START Dataset

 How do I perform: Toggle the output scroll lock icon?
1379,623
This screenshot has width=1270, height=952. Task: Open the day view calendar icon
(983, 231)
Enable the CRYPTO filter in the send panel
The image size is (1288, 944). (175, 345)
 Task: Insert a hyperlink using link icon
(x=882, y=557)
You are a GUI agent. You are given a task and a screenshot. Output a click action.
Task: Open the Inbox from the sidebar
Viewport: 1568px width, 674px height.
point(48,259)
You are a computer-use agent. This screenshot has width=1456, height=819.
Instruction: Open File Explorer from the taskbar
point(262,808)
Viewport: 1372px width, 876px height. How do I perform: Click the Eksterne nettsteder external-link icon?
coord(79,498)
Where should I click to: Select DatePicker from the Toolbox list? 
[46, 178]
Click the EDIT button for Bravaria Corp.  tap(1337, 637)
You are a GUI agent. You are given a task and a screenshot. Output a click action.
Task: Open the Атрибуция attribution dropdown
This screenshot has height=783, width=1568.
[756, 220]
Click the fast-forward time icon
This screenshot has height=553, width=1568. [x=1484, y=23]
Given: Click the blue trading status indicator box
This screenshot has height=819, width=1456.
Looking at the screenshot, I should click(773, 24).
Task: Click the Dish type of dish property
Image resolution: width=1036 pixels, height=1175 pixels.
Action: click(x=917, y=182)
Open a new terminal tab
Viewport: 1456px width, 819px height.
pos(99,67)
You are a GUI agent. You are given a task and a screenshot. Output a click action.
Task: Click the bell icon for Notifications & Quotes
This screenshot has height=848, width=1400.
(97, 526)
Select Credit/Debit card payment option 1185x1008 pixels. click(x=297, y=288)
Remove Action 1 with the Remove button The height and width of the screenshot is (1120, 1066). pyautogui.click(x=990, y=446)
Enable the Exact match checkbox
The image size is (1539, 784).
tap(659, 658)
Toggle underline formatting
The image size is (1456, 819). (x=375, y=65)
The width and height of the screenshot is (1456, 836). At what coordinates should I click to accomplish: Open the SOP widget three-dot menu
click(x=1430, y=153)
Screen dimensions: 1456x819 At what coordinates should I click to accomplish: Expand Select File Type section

END Dataset

» **Your instructions**: Reproduce the entries above exactly.

» **Expected answer**:
 How do I perform: Toggle the output scroll lock icon?
1379,623
This screenshot has width=1270, height=952. Task: Open the day view calendar icon
(983, 231)
Enable the CRYPTO filter in the send panel
The image size is (1288, 944). (175, 345)
 Task: Insert a hyperlink using link icon
(x=882, y=557)
You are a GUI agent. You are given a task and a screenshot. Output a click action.
Task: Open the Inbox from the sidebar
Viewport: 1568px width, 674px height.
point(48,259)
You are a computer-use agent. This screenshot has width=1456, height=819.
Instruction: Open File Explorer from the taskbar
point(262,808)
Viewport: 1372px width, 876px height. How do I perform: Click the Eksterne nettsteder external-link icon?
coord(79,498)
Where should I click to: Select DatePicker from the Toolbox list? 
[46, 178]
Click the EDIT button for Bravaria Corp.  tap(1337, 637)
You are a GUI agent. You are given a task and a screenshot. Output a click action.
Task: Open the Атрибуция attribution dropdown
This screenshot has height=783, width=1568.
[756, 220]
Click the fast-forward time icon
This screenshot has height=553, width=1568. [x=1484, y=23]
Given: Click the blue trading status indicator box
This screenshot has height=819, width=1456.
Looking at the screenshot, I should click(773, 24).
Task: Click the Dish type of dish property
Image resolution: width=1036 pixels, height=1175 pixels.
Action: click(x=917, y=182)
Open a new terminal tab
Viewport: 1456px width, 819px height.
pos(99,67)
You are a GUI agent. You are given a task and a screenshot. Output a click action.
Task: Click the bell icon for Notifications & Quotes
This screenshot has height=848, width=1400.
(97, 526)
Select Credit/Debit card payment option 1185x1008 pixels. click(x=297, y=288)
Remove Action 1 with the Remove button The height and width of the screenshot is (1120, 1066). pyautogui.click(x=990, y=446)
Enable the Exact match checkbox
The image size is (1539, 784).
tap(659, 658)
Toggle underline formatting
The image size is (1456, 819). (x=375, y=65)
The width and height of the screenshot is (1456, 836). At what coordinates should I click to accomplish: Open the SOP widget three-dot menu
click(x=1430, y=153)
Screen dimensions: 1456x819 At what coordinates should I click to accomplish: Expand Select File Type section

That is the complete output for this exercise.